CUARTO.- Resulta indiscutido y así se reconoce en la sentencia apelada que parte de los muros de piedra que separan las fincas propiedad de las litigantes se hallan derruidos, estando las piedras y cascotes fruto de su mal estado en la finca de la actora. Se afirma por la parte actora que tales muros de piedra o paredes tienen por objeto la contención del terreno y que, por ello, la obligación de repararlos incumbe a la demandada que es la propietaria de las fincas que se hallan en la cota superior a la finca de la actora. La juzgadora "a quo" entiende que se trata de muros antiguos de piedra, que tienen una función divisoria de las fincas colindantes, típicos de de la zona de montaña de nuestra isla respecto de los que las partes desconocen el carácter privativo o común, siendo de aplicación el artículo 572.2 del Código Civil , presumiendo la servidumbre de medianería, sin que, por otra parte, exista signo exterior que haga presumir la no existencia de medianería a que se refiere el artículo 573 del Código Civil .
Se afirma por la parte actora apelante que de la prueba practicada se constata como las paredes en cuestión tienen tanto la función de "sostén de la ladera y de las tierras situadas encima", como muros de cerramiento, por lo que al ser un elemento de contención pertenece a la finca cuyas tierras sostiene, según un uso arraigado en las tierras de montaña de nuestra isla, y así también se infiere del apartado 4 del artículo 573 del Código Civil . Se añade por la parte apelante que tal uso o costumbre viene expresamente recogido en el artículo 38 de la Compilación de Derecho Civil Catalán, Ley 13/1990 , y ha sido reconocido en resoluciones de Audiencias Provinciales como la de Teruel en sentencia de 8 de octubre de 2002 . Sin embargo, el alegato no puede ser acogido por la Sala puesto que todo el razonamiento se funda en un hecho que no ha resultado acreditado en autos, cual es que tales muros son "de contención del terreno". En efecto, no existe dato objetivo alguno que permita afirmar que tales muros son de contención y no muros divisorios, tal como se establece en la sentencia apelada, naturaleza que es compartida por la Sala a la vista de las fotografías acompañadas por la propia parte actora, de manera que se comparte la aplicación al presente caso de la presunción de medianería contemplada en el artículo 572. 2 , al no haberse practicado prueba en contrario que la desvirtúe. Se desestima el motivo.

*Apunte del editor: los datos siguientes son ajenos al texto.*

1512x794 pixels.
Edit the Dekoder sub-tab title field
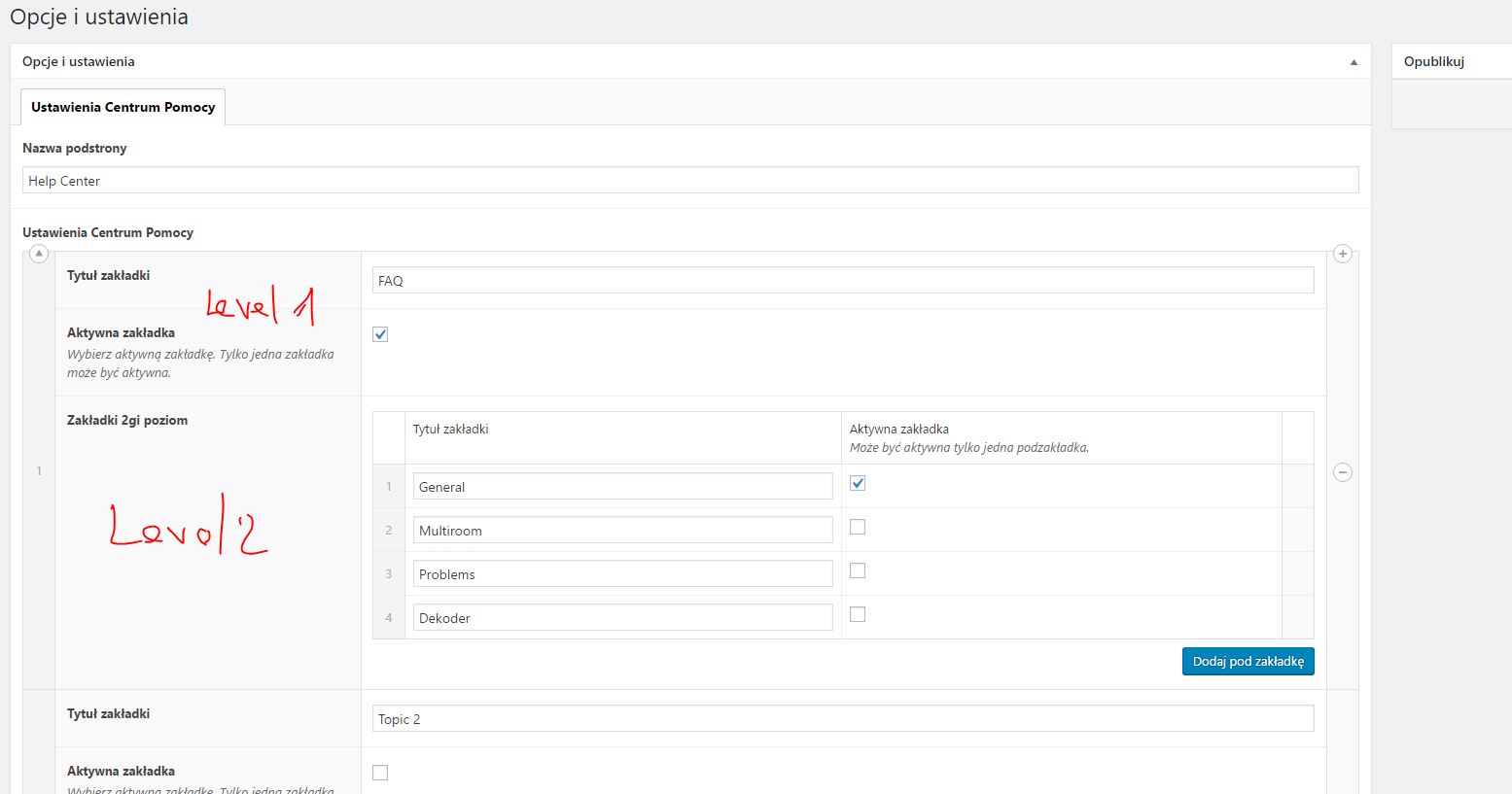tap(622, 617)
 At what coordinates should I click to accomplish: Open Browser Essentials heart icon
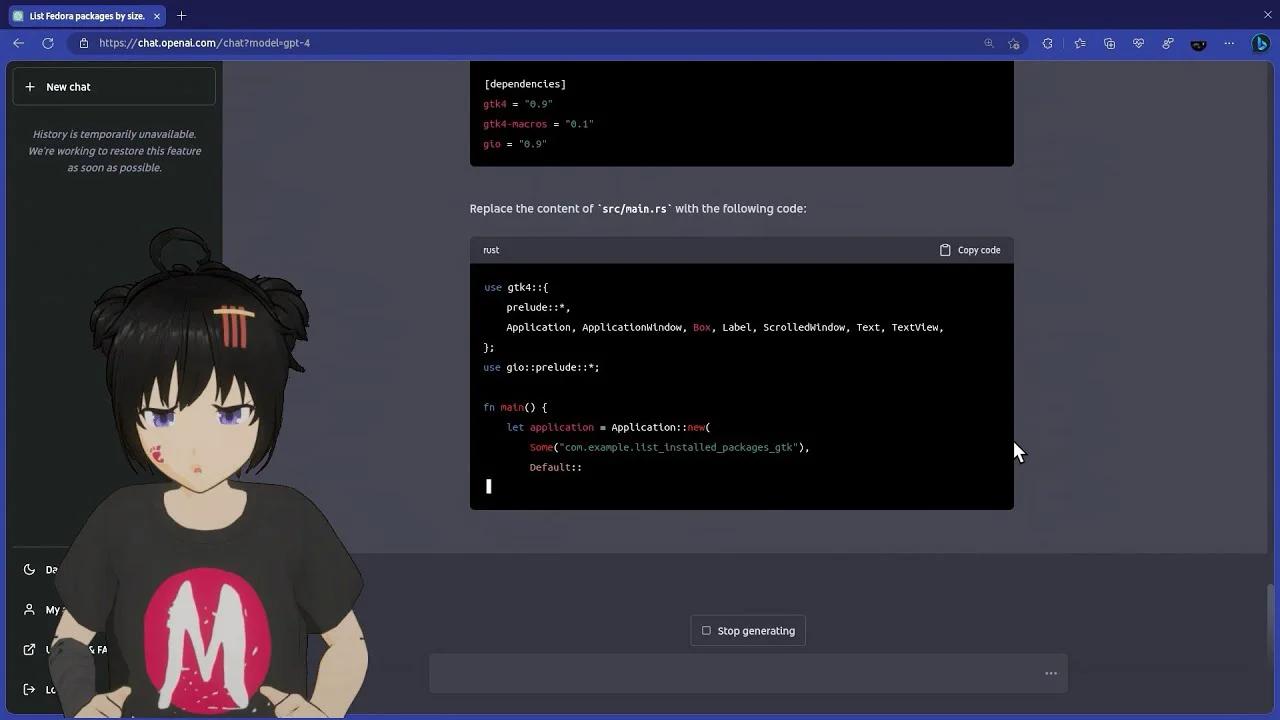[x=1139, y=43]
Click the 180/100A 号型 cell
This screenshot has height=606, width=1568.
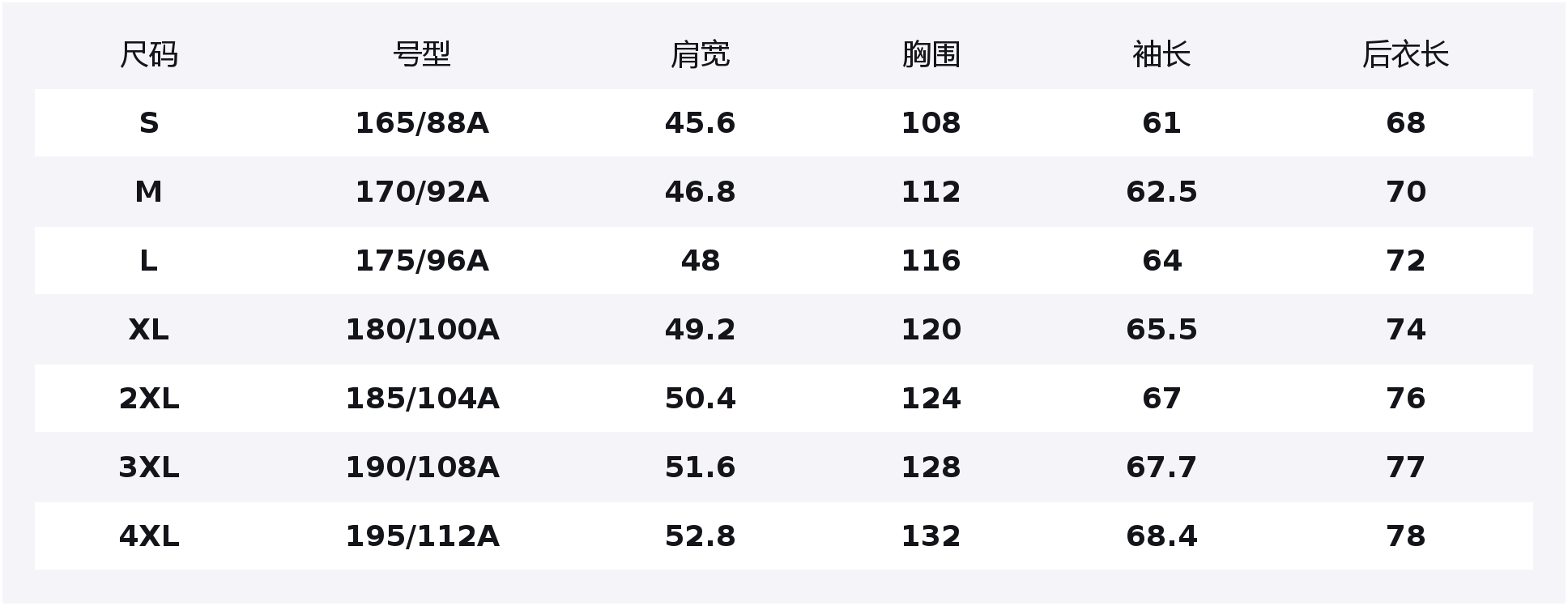pyautogui.click(x=421, y=330)
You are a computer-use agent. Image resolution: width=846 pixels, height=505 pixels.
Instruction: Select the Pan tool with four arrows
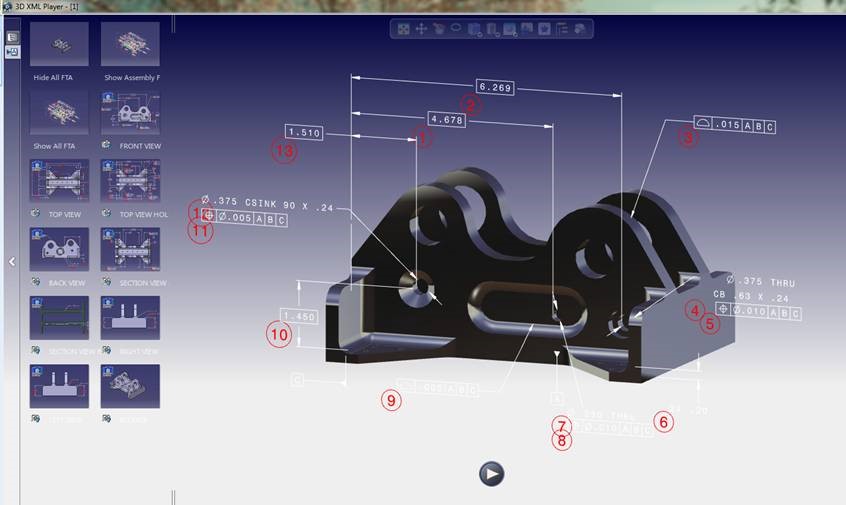coord(421,29)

QUINTO.- Se imponen a cada parte apelante las costas procesales causadas por su propio recurso, dada su desestimación, conforme se dispone en el artículo 398.1 LEC .
Fallo
SE DESESTIMAN los RECURSOS DE APELACION interpuestos por doña Sagrario , representada en esta alzada por la procuradora Sra. Dols, y por doña Antonieta , representada en esta alzada por la Procuradora Sra. Adrover, contra la sentencia de 9 de septiembre de 2009 dictada por la Ilma. Sra. Magistrada del Juzgado de Primera Instancia nº 6 de Inca , en los autos de juicio ordinario de los que trae causa la presente alzada, y, en consecuencia, SE CONFIRMA dicha resolución.
Se imponen a cada parte apelante las costas procesales causadas en esta alzada por su respectivo recurso.

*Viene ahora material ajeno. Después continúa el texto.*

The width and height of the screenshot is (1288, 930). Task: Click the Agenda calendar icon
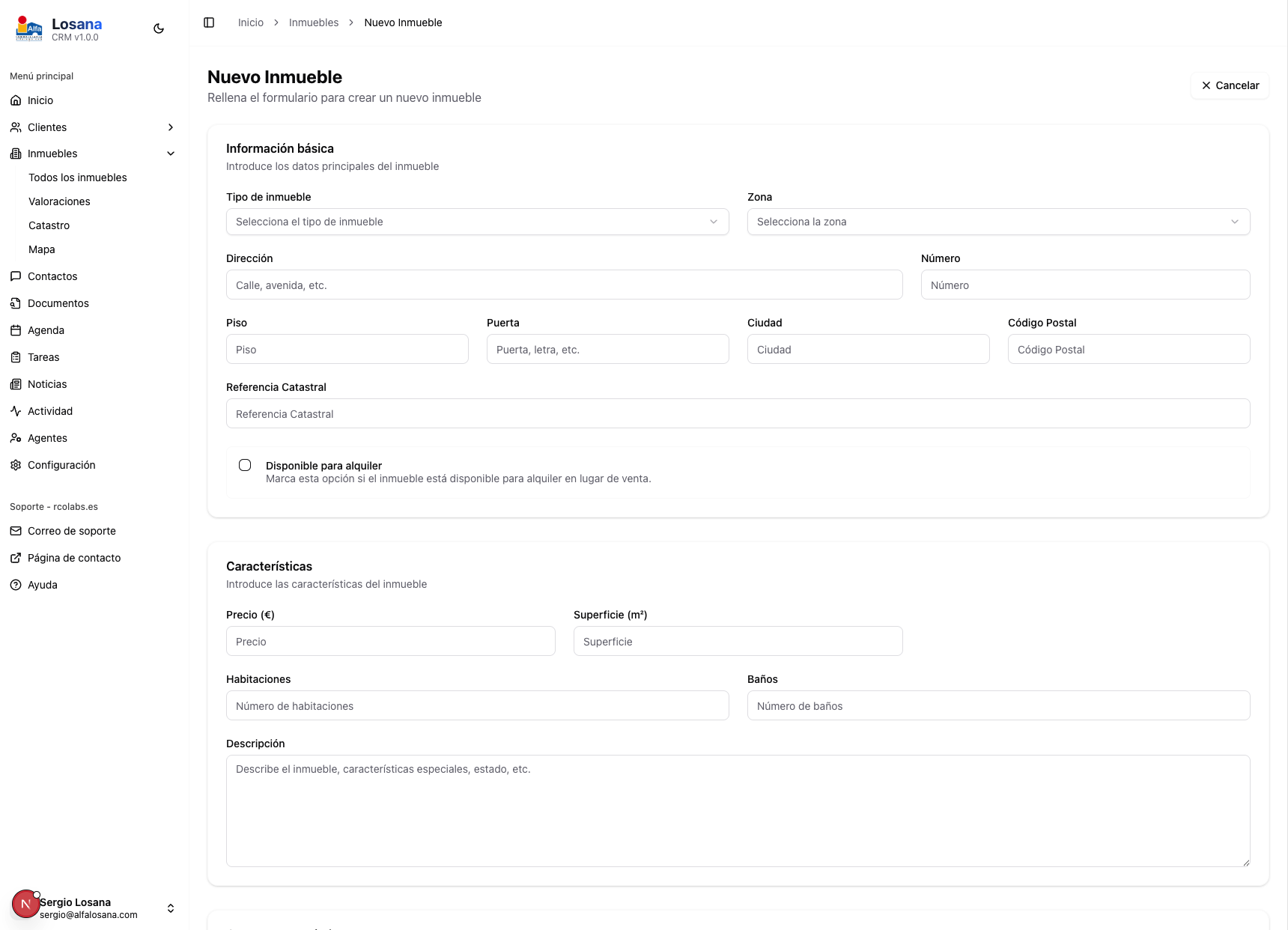(x=16, y=330)

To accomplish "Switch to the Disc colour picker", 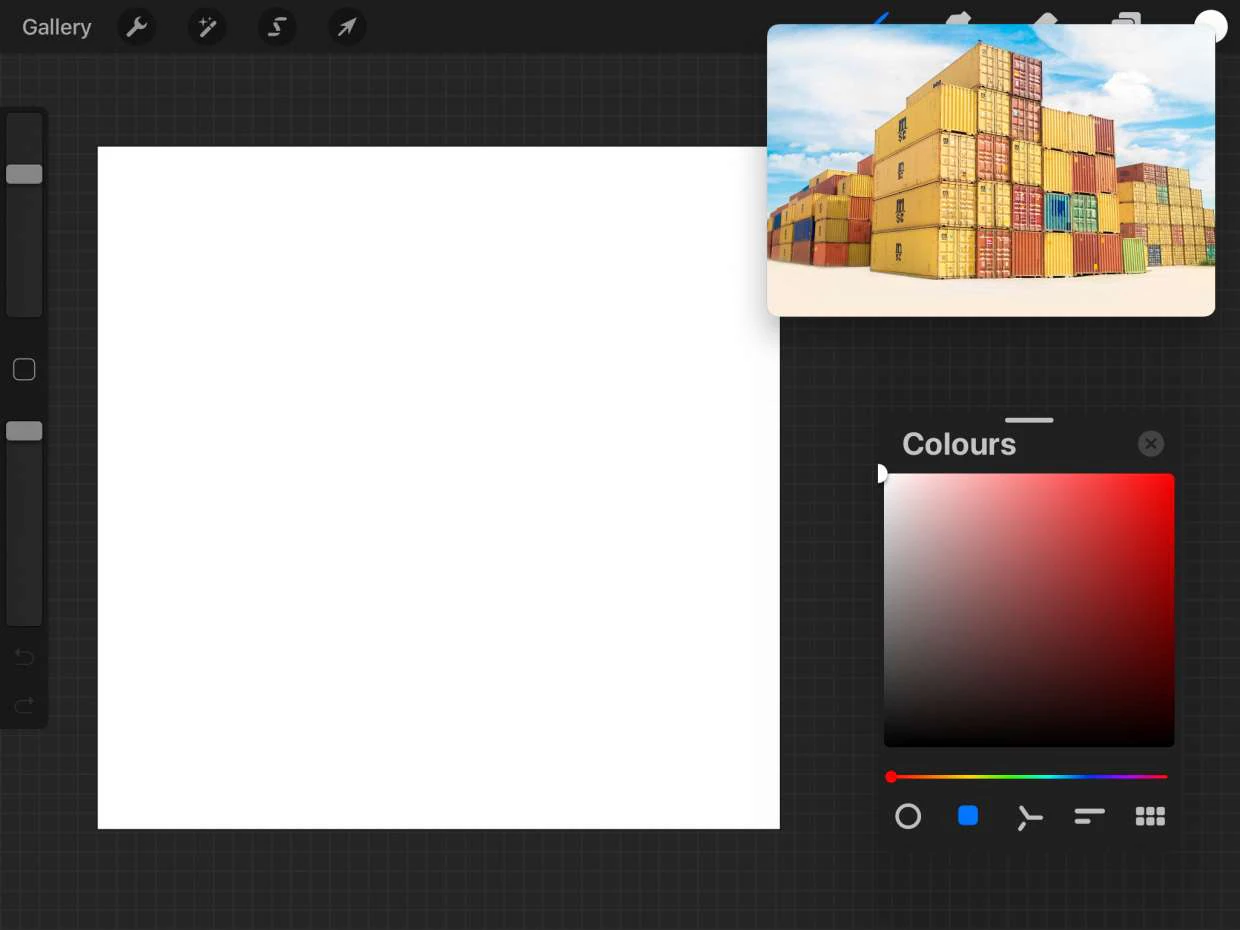I will 908,816.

Así, por esta nuestra Sentencia, lo pronunciamos, mandamos y firmamos
PUBLICACION.- Dada y pronunciada fué la anterior Sentencia por los Ilmos. Sres. Magistrados que la firman y leída por el/la Ilmo. Magistrado Ponente en el mismo día de su fecha, de lo que yo el/la Secretario certifico.
PUBLICACIÓN: En la misma fecha fue leída y publicada la anterior resolución por el Ilmo. Sr/a. Magistrado que la dictó, celebrando Audiencia Pública. Doy fe.
DILIGENCIA: Seguidamente se procede a cumplimentar la notificación de la anterior resolución. Doy fe.